Directions for this task
Exact reproduction required: the lines below from the line with "Given: Click the title" to the line with "The height and width of the screenshot is (572, 1214).", both ends included, and no others.

╔══

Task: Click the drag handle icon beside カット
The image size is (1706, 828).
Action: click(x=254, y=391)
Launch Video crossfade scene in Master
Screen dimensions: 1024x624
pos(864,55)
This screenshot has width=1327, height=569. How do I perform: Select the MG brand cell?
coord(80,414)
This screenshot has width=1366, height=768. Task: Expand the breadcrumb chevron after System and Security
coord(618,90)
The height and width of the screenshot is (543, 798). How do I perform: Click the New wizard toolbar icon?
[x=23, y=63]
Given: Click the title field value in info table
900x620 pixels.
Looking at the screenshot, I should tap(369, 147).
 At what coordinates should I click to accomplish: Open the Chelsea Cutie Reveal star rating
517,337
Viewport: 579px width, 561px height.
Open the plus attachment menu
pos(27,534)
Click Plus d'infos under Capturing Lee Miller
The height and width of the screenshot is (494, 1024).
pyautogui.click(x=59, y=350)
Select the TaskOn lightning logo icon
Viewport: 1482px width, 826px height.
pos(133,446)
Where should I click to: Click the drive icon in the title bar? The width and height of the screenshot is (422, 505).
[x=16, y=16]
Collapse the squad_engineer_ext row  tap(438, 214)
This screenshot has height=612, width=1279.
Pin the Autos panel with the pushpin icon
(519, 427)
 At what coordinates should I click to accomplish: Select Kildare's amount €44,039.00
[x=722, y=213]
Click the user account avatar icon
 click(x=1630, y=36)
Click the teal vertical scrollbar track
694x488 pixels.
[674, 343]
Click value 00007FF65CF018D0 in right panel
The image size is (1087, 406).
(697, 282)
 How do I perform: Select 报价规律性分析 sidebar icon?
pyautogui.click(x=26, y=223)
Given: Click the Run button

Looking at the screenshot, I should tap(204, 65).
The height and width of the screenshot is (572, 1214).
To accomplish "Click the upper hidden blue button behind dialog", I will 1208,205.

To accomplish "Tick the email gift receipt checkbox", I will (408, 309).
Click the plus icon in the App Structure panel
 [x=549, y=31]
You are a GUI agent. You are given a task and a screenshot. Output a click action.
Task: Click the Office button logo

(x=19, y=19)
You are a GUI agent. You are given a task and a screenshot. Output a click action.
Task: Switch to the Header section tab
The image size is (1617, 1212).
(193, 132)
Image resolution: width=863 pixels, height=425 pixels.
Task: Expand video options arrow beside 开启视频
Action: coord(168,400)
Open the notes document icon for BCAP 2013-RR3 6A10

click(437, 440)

╚══

Output of the exercise
Given: Click the title field value in info table
900x620 pixels.
Looking at the screenshot, I should tap(369, 147).
 At what coordinates should I click to accomplish: Open the Chelsea Cutie Reveal star rating
517,337
Viewport: 579px width, 561px height.
Open the plus attachment menu
pos(27,534)
Click Plus d'infos under Capturing Lee Miller
The height and width of the screenshot is (494, 1024).
pyautogui.click(x=59, y=350)
Select the TaskOn lightning logo icon
Viewport: 1482px width, 826px height.
pos(133,446)
Where should I click to: Click the drive icon in the title bar? The width and height of the screenshot is (422, 505).
[x=16, y=16]
Collapse the squad_engineer_ext row  tap(438, 214)
This screenshot has height=612, width=1279.
Pin the Autos panel with the pushpin icon
(519, 427)
 At what coordinates should I click to accomplish: Select Kildare's amount €44,039.00
[x=722, y=213]
Click the user account avatar icon
 click(x=1630, y=36)
Click the teal vertical scrollbar track
694x488 pixels.
[674, 343]
Click value 00007FF65CF018D0 in right panel
The image size is (1087, 406).
(697, 282)
 How do I perform: Select 报价规律性分析 sidebar icon?
pyautogui.click(x=26, y=223)
Given: Click the Run button

Looking at the screenshot, I should tap(204, 65).
The height and width of the screenshot is (572, 1214).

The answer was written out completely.